Apesar da assinatura digital, o presidente dos Estados Unidos, Donald Trump, informou que o texto completo do acordo só será divulgado após uma cerimônia oficial marcada para a próxima sexta-feira (19), em Genebra, na Suíça.
Segundo informações divulgadas pela agência Reuters, o documento foi assinado por Donald Trump, J.D. Vance e pelo presidente do Parlamento iraniano, Mohammed Qalibaf. O governo norte-americano considera que Qalibaf possui autorização do líder supremo do Irã, Mojtaba Khamenei, para representar o país nas negociações.
Entre os pontos já conhecidos do acordo estão a reabertura do Estreito de Ormuz e o encerramento do bloqueio marítimo imposto pelos Estados Unidos ao Irã.
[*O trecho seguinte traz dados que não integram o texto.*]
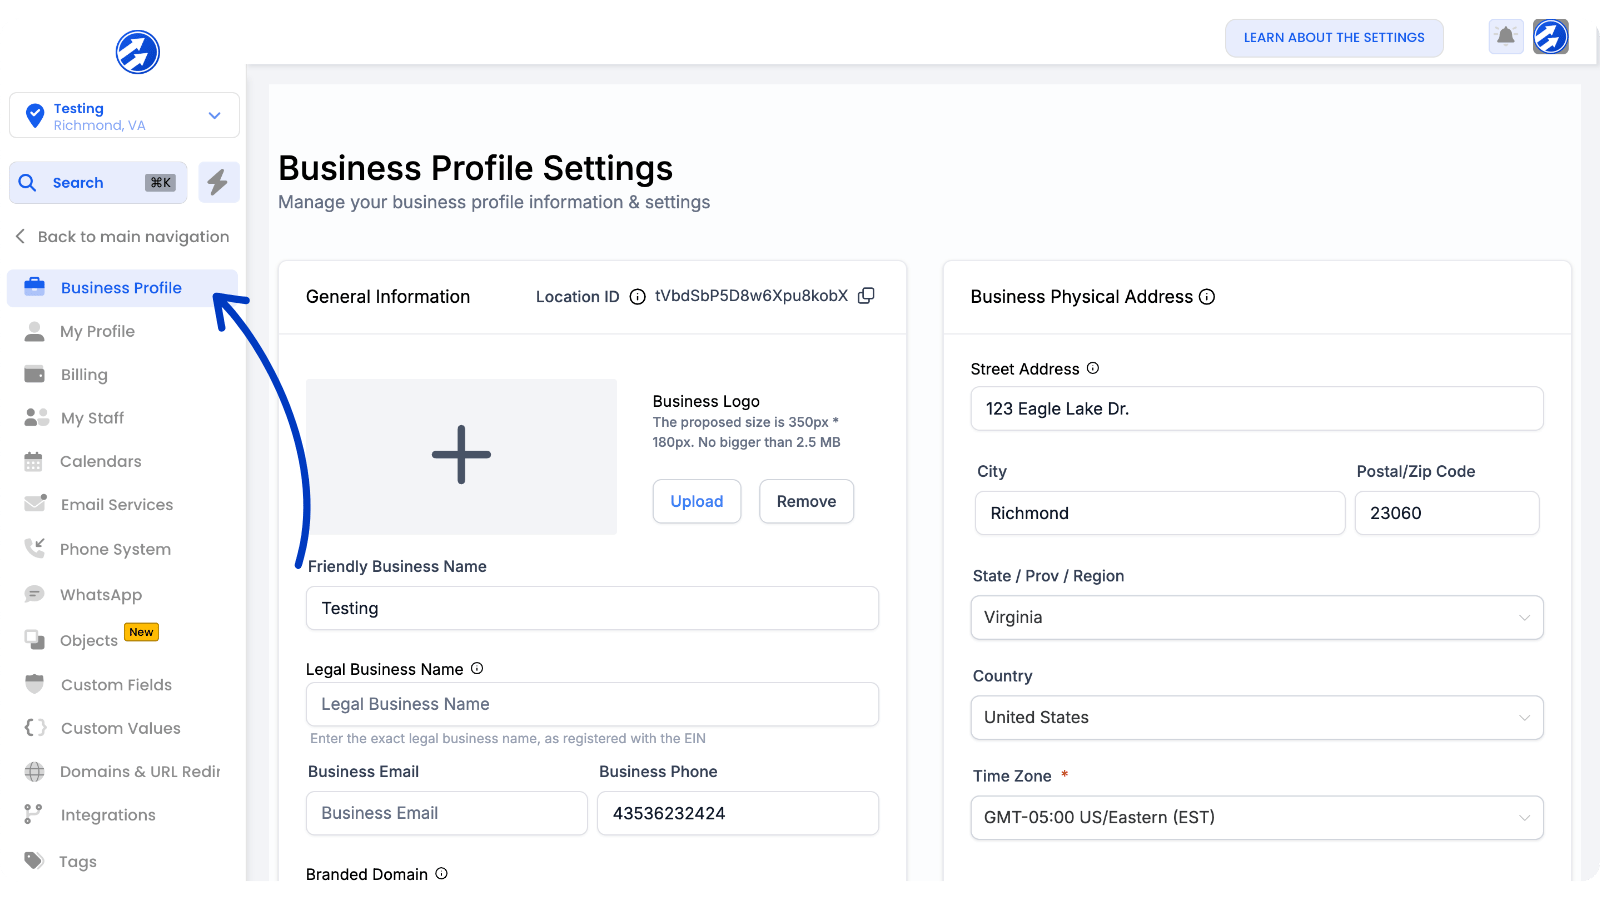Click the Remove logo button
Screen dimensions: 1600x900
point(806,501)
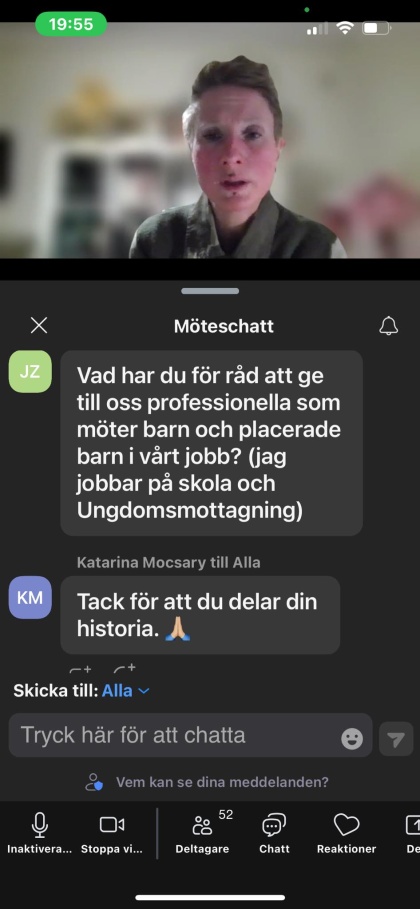Viewport: 420px width, 909px height.
Task: Tap the KM avatar
Action: 30,597
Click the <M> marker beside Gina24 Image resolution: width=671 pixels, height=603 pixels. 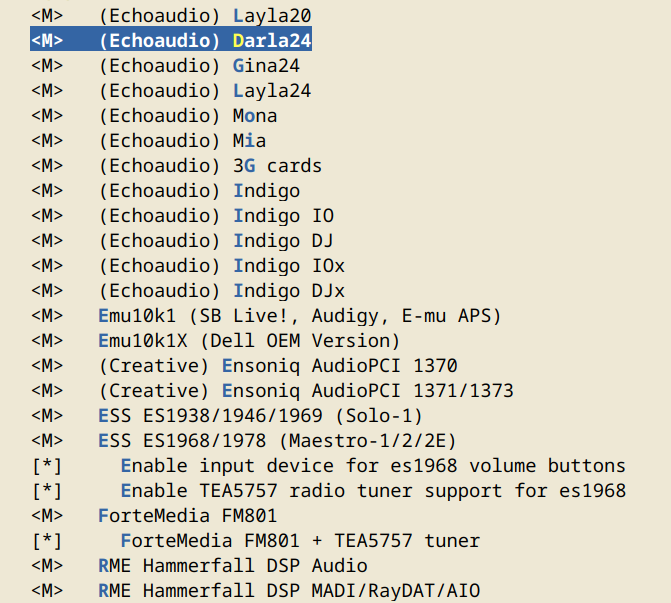pyautogui.click(x=46, y=66)

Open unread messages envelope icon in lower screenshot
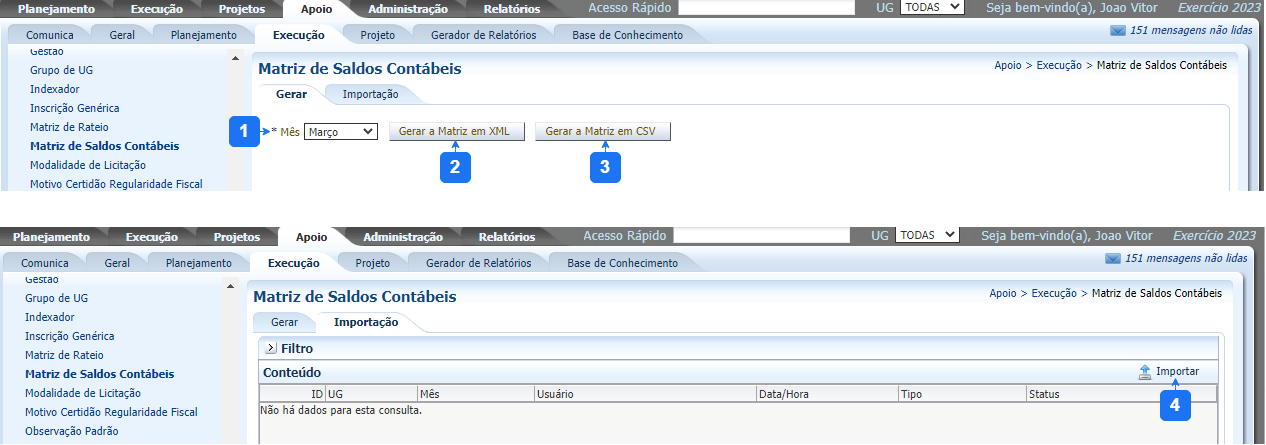[x=1112, y=258]
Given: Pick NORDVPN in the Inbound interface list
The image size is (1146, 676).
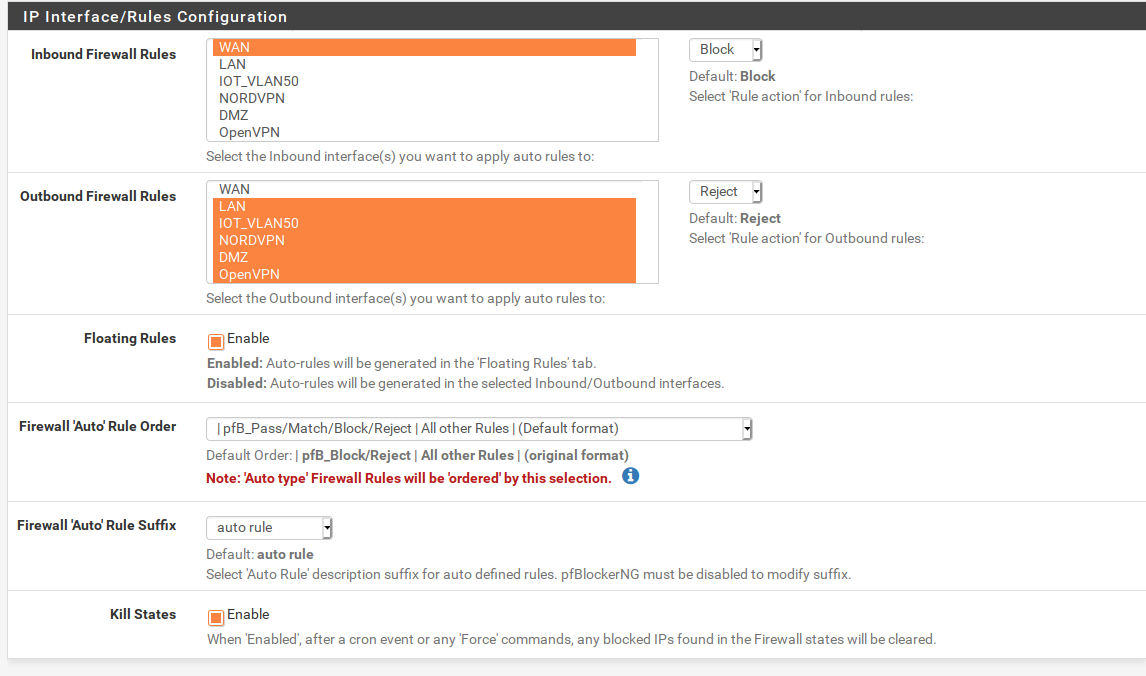Looking at the screenshot, I should [425, 98].
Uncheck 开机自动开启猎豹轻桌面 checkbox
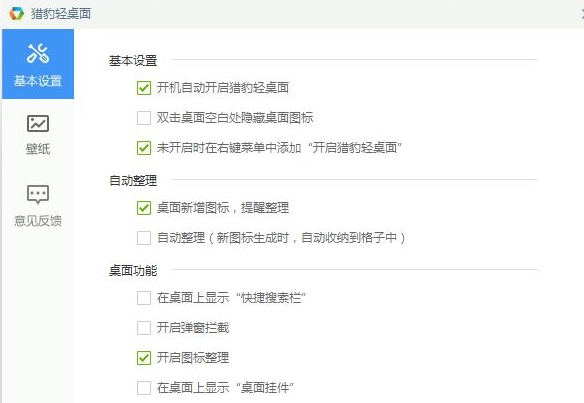The image size is (584, 403). coord(144,88)
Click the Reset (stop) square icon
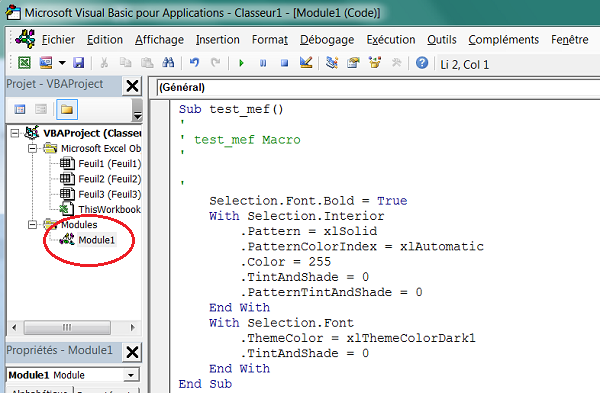The width and height of the screenshot is (600, 393). (x=284, y=63)
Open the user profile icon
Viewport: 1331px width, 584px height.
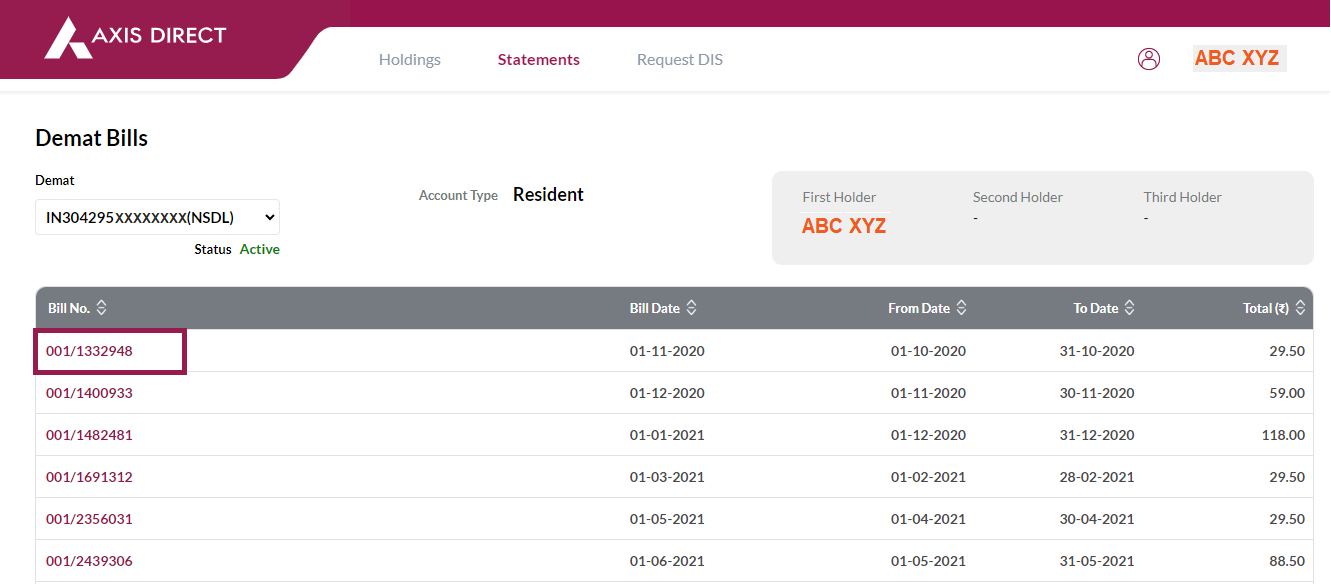click(1149, 59)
A via marítima é considerada estratégica para o comércio global de petróleo e gás, concentrando cerca de 20% do transporte mundial desses produtos.
As duas nações também devem iniciar ainda nesta semana novas negociações técnicas para aprofundar os termos do tratado. Questões como o alívio de sanções econômicas e o desbloqueio de ativos iranianos continuam em discussão.
Apesar do avanço diplomático, declarações de autoridades dos dois países indicam que a relação ainda é marcada por desconfiança. O Ministério das Relações Exteriores do Irã afirmou que Teerã mantém reservas em relação aos Estados Unidos, enquanto Trump declarou que qualquer flexibilização de sanções dependerá do cumprimento dos compromissos assumidos pelo governo iraniano.
Outro ponto que gerou debate envolve a utilização do Estreito de Ormuz. Trump afirmou que o acordo prevê a ausência de pedágios para embarcações que cruzarem a região. Já o governo iraniano anunciou que poderá cobrar taxas relacionadas a serviços de navegação, proteção ambiental, seguros e outras operações de apoio marítimo.
A cerimônia presencial prevista para sexta-feira deverá reunir representantes dos dois países e marcar oficialmente a entrada em vigor do acordo. Até lá, o conteúdo integral do documento permanece sob sigilo.